On the day that friends and family had planned to celebrate Taniyah Bell with a baby shower, they gathered instead for her funeral.

Bell, 19, was eight months pregnant when her boyfriend killed her in the Lansdowne apartment they shared.

In November 2024, Kaiheem Williams shot Bell once in the head with a .45-caliber Glock handgun that he said he had bought illegally for self-defense.

Williams, 20, told a jury in Media last week that the shooting was an accident. Thinking the gun was unloaded, he said, he pulled the trigger to dry-fire the weapon and render it inoperable.

When he saw that he had struck Bell, he said, he “immediately dropped the gun on the bed and started crying.”

“I didn’t think this was real, ain’t no way this was happening,” he said. “I still don’t know how happened.”

He said he never intended to hurt the mother of his unborn daughter.

But jurors were not swayed, and on Friday convicted him of third-degree murder and aggravated assault of an unborn child.

They heard testimony from Bell’s mother, Tylicia, who said the couple had a troubled relationship. Months before the shooting, Williams beat Bell, she said, and had encouraged her to abort their child.

And the jury watched body-camera footage in which Williams lied to police and said Bell shot herself.

He initially told the officers he did not know where the gun was. But during the trial, Williams admitted that his uncle, who lived with the couple, took the gun from the apartment as Williams dialed 911.

Assistant District Danielle Gallaher told jurors Williams was still lying. She said he took deliberate steps to kill Bell and purposefully aimed for her head.

“The defendant murdered Taniyah while pregnant with their daughter and wants you to look in the opposite direction of where the evidence leads,” she said. “And after a year and a half of deception, he expects you to believe him that he is telling the truth this time.”

Gallaher said Williams clearly did not care about Bell — during his testimony at trial he showed little emotion and freely admitted he had cheated on Bell multiple times during their three-year relationship because he “likes having sex.”

Williams’ attorney, Eugene Gibbons, said the prosecutor was wrong about Williams.

“What happened inside that apartment was the result of an unintentional, negligent discharge of a firearm,” Gibbons said, adding that prosecutors brought up Bell and Williams’ relationship problems to “muddy him up.”
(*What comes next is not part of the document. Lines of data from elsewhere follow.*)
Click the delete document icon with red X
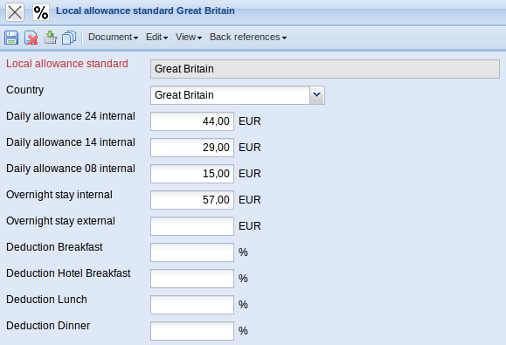506x345 pixels. pyautogui.click(x=31, y=38)
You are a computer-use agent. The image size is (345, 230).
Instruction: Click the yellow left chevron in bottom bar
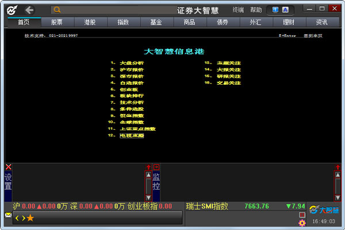(x=17, y=218)
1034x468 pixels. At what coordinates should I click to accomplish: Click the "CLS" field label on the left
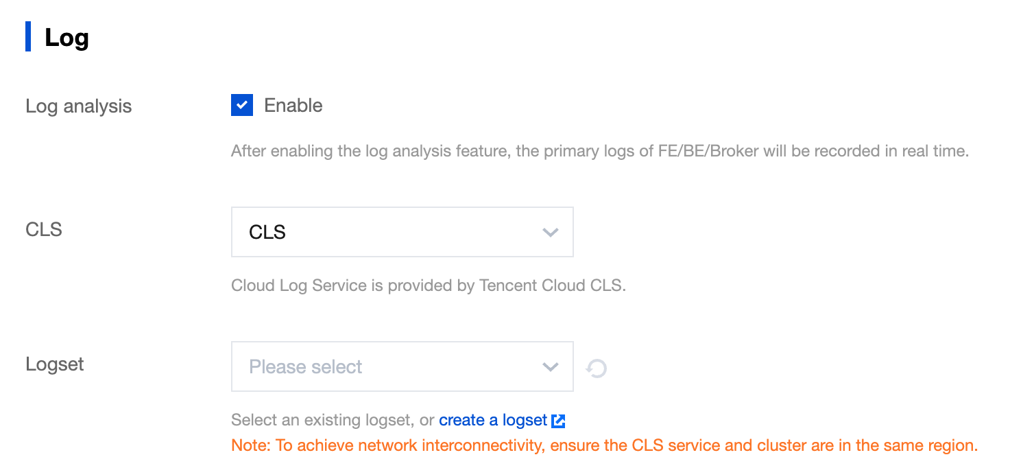point(44,229)
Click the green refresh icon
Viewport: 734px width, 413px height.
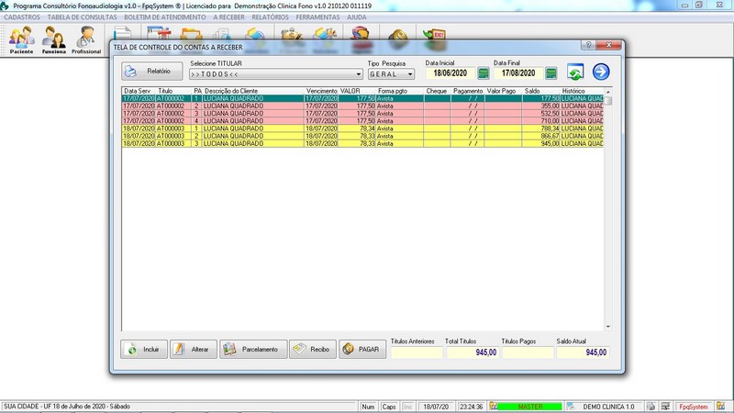point(575,73)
On the evening Bell died, he said, Williams was caring for her and had brought her food from his job at a Chipotle restaurant.

“If he wanted to kill her, and went to lengths to hide the gun, why would he call 911?” Gibbons asked.

Investigators said Williams called police in a panic after the shooting, saying Bell had been shot inside their apartment on North Wycombe Avenue. Inside, police found Bell dead, shot once in the head, and rushed her to Penn Presbyterian Medical Center and later Children’s Hospital of Philadelphia, where her daughter was delivered via emergency C-section.

Williams initially told the officers he could not account for everything that happened before the shooting, saying he had been smoking marijuana and had “blacked out,” a statement he contradicted during the trial.

Detectives found an unfired .45-caliber bullet in Williams’ pocket, and a photo found on his cell phone — taken an hour before Williams called 911 — showed him in the apartment’s kitchen with a handgun nearby.

Williams’ hands later tested positive for gunshot residue.

Tylicia Bell testified that her daughter’s baby survived but suffered from permanent brain damage due to a lack of oxygen. She said her granddaughter requires constant care and cannot breathe, eat, or walk on her own.

She named the girl Taniyah Miracle Marie Bell in honor of the baby’s mother and the fact that she survived the difficult circumstances of her birth.

Bell said that when her daughter was killed, she felt she “nothing else to live for.”

“But now that my grandbaby’s here,” she said through her tears, “she needs me, so I have no choice but to go on.”

Williams is scheduled to be sentenced May 21.